In conclusion, open and closed innovation offer distinct advantages and challenges, and selecting the most appropriate approach depends on the unique context of your business. By carefully considering the factors outlined above, organisations can make informed decisions to drive innovation and growth.
This blog post delved into the crucial distinctions between open and closed innovation, highlighting how these two strategies impact the way companies maintain their competitive edge. As we have seen, open innovation encourages businesses to engage in collaborative efforts, leverage external resources, and foster a more adaptable, fluid system. In contrast, closed innovation focuses inward, prioritising proprietary knowledge, full ownership and control, as well as independent problem-solving. To make an informed decision regarding the most suitable option for a business, weighing the advantages and disadvantages of each approach is essential.
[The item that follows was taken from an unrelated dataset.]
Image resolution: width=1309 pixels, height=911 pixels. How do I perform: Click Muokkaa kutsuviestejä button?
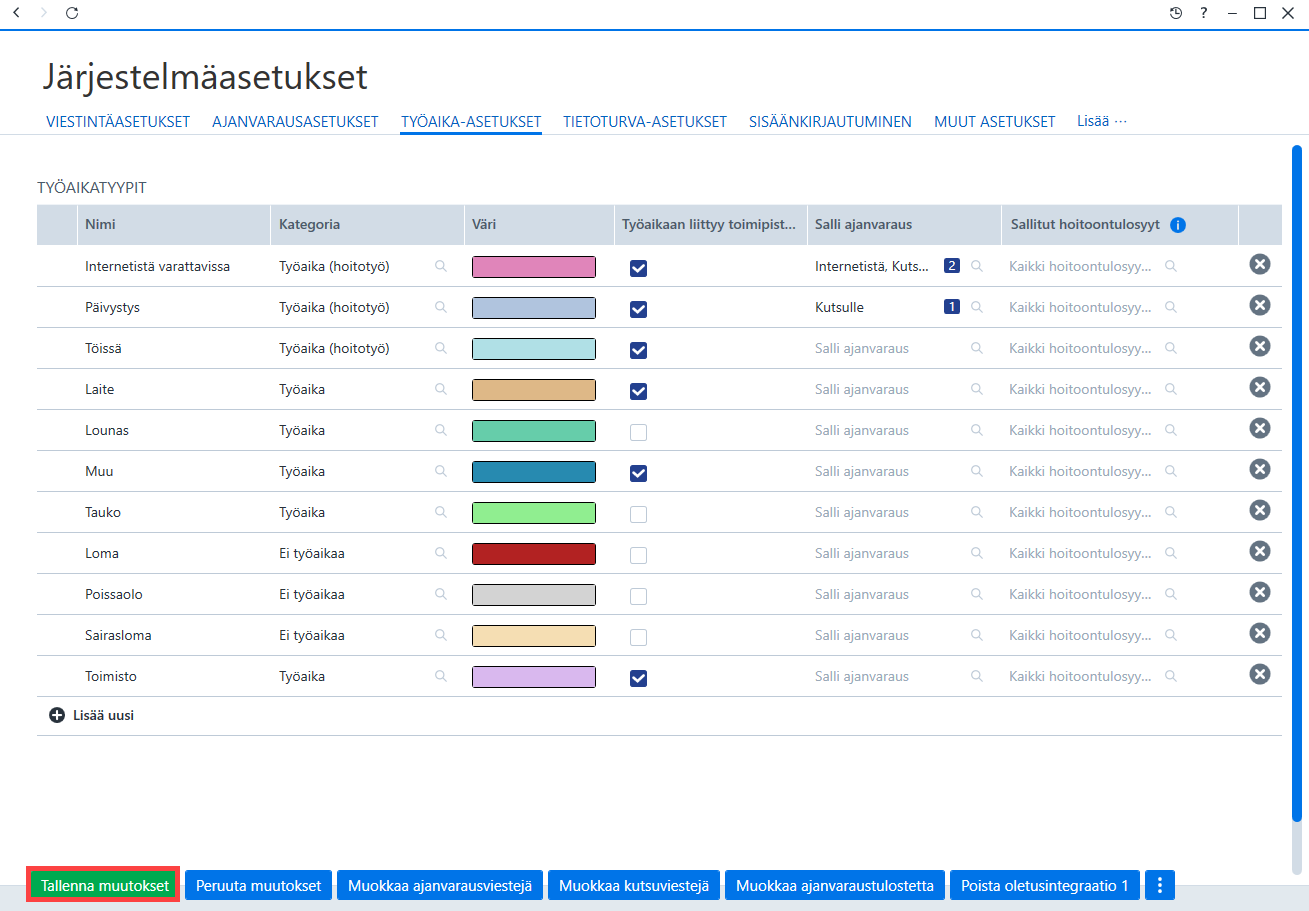point(634,885)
Open innovation boasts benefits such as reduced costs, diversified perspectives, and accelerated innovation cycles. These can prove invaluable, especially when operating in dynamic environments. On the other hand, closed innovation maintains strict control over intellectual property and streamlines research and development, potentially leading to breakthroughs that competitors may struggle to replicate. The importance of understanding the differences between open and closed innovation cannot be overstated. It is crucial for businesses to determine which approach best aligns with their overall strategy, organisational culture, and specific industry norms. Ultimately, this decision may directly impact a company's capacity for growth, long-term success, and market leadership. By understanding the nuances of each approach and how they align with a firm's objectives, business leaders can adopt the most appropriate innovation strategy to optimise their organisation's competitive position in the market. In summary, developing a clear grasp of open and closed innovation strategies is critical to making informed choices that reinforce an organisation's capacity for success in today's rapidly evolving business landscape. As companies strive to secure a leading edge and foster sustainable growth, assessing the merits and drawbacks of each framework is indispensable in shaping an approach tailored to the unique needs of an organisation.